Huragan Idalia przybiera na sile i zbliża się do Stanów Zjednoczonych, a w środę rano czasu lokalnego uderzy we Florydę. Tamtejsza baza sił powietrznych MacDill przygotowuje się na nadejście potężnego żywiołu. Amerykańscy piloci nagrali ciekawe zjawisko.
"Podczas ewakuacji 50. Dywizjon Tankowania Powietrznego zarejestrował ognie świętego Elma" - czytamy we wpisie zamieszczonym na platformie X (dawniej Twitter). Baza sił powietrznych MacDill zamieściła krótki film, na którym widać coś, co przypomina "małe błyskawice". Te pojawiają się przed samolotem seriami, w ogromnych ilościach, ale zamiast typowego dla piorunów grzmotu, słychać jedynie nietypowe i bardzo krótkie syczenie.

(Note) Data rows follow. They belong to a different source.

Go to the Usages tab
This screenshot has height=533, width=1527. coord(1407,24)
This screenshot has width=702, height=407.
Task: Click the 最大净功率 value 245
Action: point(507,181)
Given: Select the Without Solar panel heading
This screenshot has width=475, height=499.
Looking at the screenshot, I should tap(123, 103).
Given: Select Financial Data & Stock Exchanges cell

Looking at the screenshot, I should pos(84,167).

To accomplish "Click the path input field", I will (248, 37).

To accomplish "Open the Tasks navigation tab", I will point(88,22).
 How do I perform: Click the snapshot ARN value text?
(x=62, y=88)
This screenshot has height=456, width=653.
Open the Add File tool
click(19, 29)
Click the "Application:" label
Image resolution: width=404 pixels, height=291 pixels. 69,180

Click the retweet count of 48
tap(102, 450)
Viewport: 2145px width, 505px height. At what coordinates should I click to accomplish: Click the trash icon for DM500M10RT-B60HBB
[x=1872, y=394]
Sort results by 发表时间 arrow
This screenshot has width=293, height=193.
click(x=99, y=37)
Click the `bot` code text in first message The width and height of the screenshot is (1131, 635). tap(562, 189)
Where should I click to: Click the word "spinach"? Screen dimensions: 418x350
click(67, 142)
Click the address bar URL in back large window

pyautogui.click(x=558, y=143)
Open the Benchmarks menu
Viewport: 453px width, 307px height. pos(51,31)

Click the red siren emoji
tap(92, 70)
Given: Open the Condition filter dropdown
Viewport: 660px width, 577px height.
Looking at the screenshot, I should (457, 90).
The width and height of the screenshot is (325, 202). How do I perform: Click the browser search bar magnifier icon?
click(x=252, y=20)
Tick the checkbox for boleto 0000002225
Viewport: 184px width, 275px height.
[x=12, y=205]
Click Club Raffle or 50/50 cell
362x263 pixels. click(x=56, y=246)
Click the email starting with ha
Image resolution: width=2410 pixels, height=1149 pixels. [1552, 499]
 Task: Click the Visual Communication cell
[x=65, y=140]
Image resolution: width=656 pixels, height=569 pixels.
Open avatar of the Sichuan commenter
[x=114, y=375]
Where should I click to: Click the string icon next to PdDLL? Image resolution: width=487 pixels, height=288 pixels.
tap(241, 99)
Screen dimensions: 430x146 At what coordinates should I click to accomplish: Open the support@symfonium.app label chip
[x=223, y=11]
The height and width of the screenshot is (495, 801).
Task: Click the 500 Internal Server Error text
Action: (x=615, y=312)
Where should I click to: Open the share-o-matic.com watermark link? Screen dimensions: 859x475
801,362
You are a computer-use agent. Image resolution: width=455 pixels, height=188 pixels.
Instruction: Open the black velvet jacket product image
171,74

Ognie świętego Elma to zjawisko akustyczno-optyczne, które może występować na różnych przedmiotach, a w szczególności na ich krawędziach w postaci niewielkich wyładowań atmosferycznych. W ciągu dnia są niewidoczne, natomiast w nocy lub gdy niebo jest mocno zachmurzone, widać je jako niewielką łunę bądź wytryskujące świetlne "miotełki". Wyładowaniom towarzyszy również ciche syczenie, a nawet świst. Ognie świętego Elma są niegroźnie. To niecodzienne zjawisko jest zwiastunem nadciągającej burzy - ich pojawienie się może oznaczać, że w pobliżu uderzy piorun. Ognie występują także podczas przelotu samolotu przez naładowaną elektrostatycznie chmurę lub chmurę pyłów wydobywających się podczas erupcji wulkanu.